Everyone wants power and everyone is in a constant duplicitous game to gain more power at the expense of others, according to Greene, a screenwriter and former editor at Esquire (Elffers, a book packager, designed the volume, with its attractive marginalia). We live today as courtiers once did in royal courts: we must appear civil while attempting to crush all those around us. This power game can be played well or poorly, and in these 48 laws culled from the history and wisdom of the world’s greatest power players are the rules that must be followed to win. These laws boil down to being as ruthless, selfish, manipulative, and deceitful as possible. Each law, however, gets its own chapter: “Conceal Your Intentions,” “Always Say Less Than Necessary,” “Pose as a Friend, Work as a Spy,” and so on.
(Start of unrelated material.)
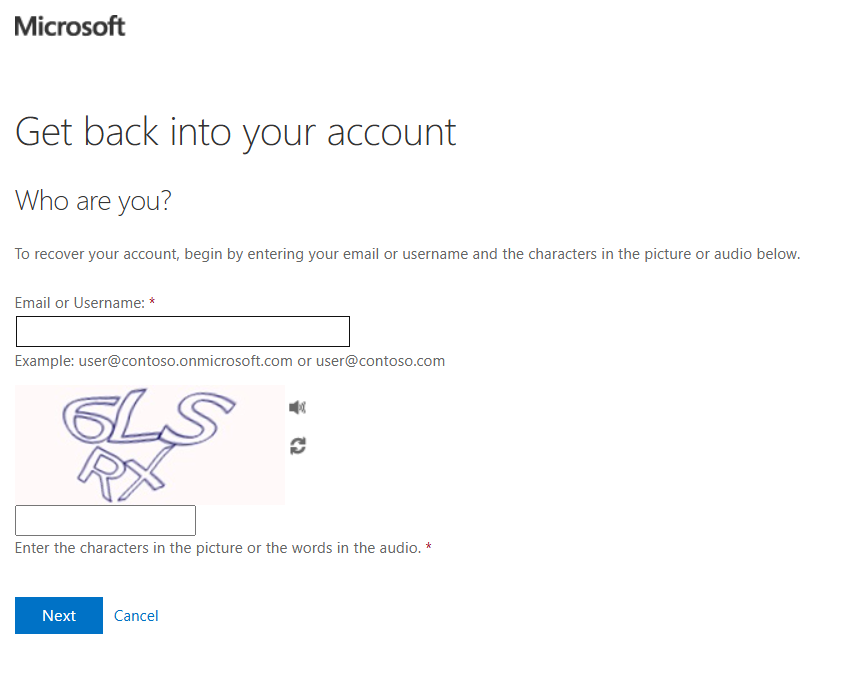Select the "Who are you?" subheading
847x692 pixels.
coord(93,201)
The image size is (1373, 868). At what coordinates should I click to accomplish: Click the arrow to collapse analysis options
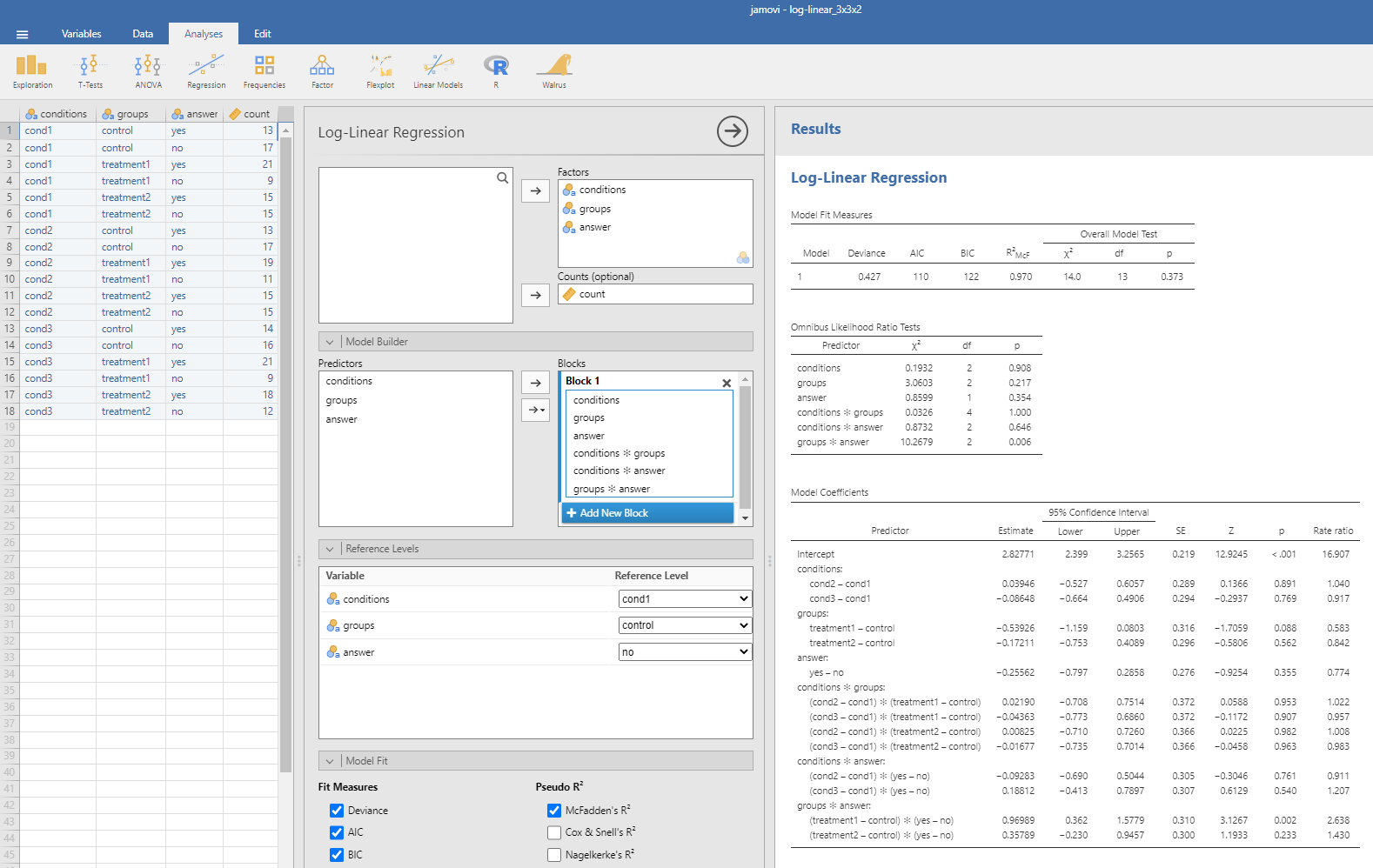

Each chapter is conveniently broken down into sections on what happened to those who transgressed or observed the particular law, the key elements in this law, and ways to defensively reverse this law when it’s used against you. Quotations in the margins amplify the lesson being taught. While compelling in the way an auto accident might be, the book is simply nonsense. Rules often contradict each other. We are told, for instance, to “be conspicuous at all cost,” then told to “behave like others.” More seriously, Greene never really defines “power,” and he merely asserts, rather than offers evidence for, the Hobbesian world of all against all in which he insists we live. The world may be like this at times, but often it isn’t. To ask why this is so would be a far more useful project.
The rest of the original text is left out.